• Extrait du texte

----

Je n’aime pas le mot espoir, trop passif, je préfère en effet celui d’espérance, cet optimisme pour lequel on s’engage. Dans le rapport, il n’y a rien d’optimiste, mais je me bats pour qu’on en sorte. Je garde toute ma hargne, mon optimisme, mon sourire grâce à ceux qui m’entourent. J’ai 20 ans, je n’ai pas le choix. Je vais en effet devoir vivre dans le monde de demain. Soit je nie le problème, soit je déprime. Mais cela doit aller mieux et je fais tout pour cela. J’aurai essayé, je pourrai dormir sur mes deux oreilles. Il y a beaucoup de jeunes autour de moi qui ont cette énergie-là et sont prêts à se battre. Parmi eux sont les futurs scientifiques, experts, professeurs, politiques… Peu importe ce qui se passe, nous on avance. Je fais tout pour aller chercher un maximum de jeunes qui questionnent le monde. Il y a des moments durs, mais je préfère me battre avec le sourire, plutôt qu’en pleurant. Ce qui divise les jeunes, c’est la question des moyens illégaux. Je crois qu’il faut passer parfois par la désobéissance civile, ainsi quand on ratait les cours. Mais jamais par la violence, même si c’est plus lent. Il est important de garder les valeurs que nous voulons voir dans le monde de demain.

Générosité et idéal suffisent-ils ?

----

• Données fournies

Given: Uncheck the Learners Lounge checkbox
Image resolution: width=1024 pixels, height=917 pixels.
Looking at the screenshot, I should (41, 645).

----

• Consignes
1. Dans le témoignage sur l'engagement des jeunes, quel mot la personne qui s'exprime préfère-t-elle au mot « espoir » ?
2. Poursuivez, s'il vous plaît, le témoignage sur l'engagement des jeunes à partir de sa dernière phrase.

• Réponses
1. Le mot « espérance ».

2.
Sans doute faut-il des actions spontanées, mais il faut aussi pouvoir construire quelque chose, s’informer, voir ce que l’on veut pour demain, garder nos valeurs. Cet été, nous n’aurons aucune activité. Nous nous retrouverons pour prendre le temps d’imaginer ensemble, pour planifier l’année d’après.

Vous ressourcez-vous de temps en temps ?

C’est peut-être mon point faible. Je vais de l’avant, je ne prends pas assez de recul. J’avoue que je n’ose pas trop me retrouver avec moi-même. J’entends de plus en plus parler de méditation, j’en ai fait, mais trop peu. Pendant les 15 premiers jours de juillet, cependant, je suis partie à mon camp guide. C’est essentiel pour moi. Pendant ces jours-là, je m’isole, j’arrête totalement.

Lire : Quel monde pour demain? Esméralda de Belgique et Sandrine Dixson-Declève, Adélaïde Charlier et Anuna De Wever. Ed. Luc Pire, 2021.

Rivages n°30, bimestriel.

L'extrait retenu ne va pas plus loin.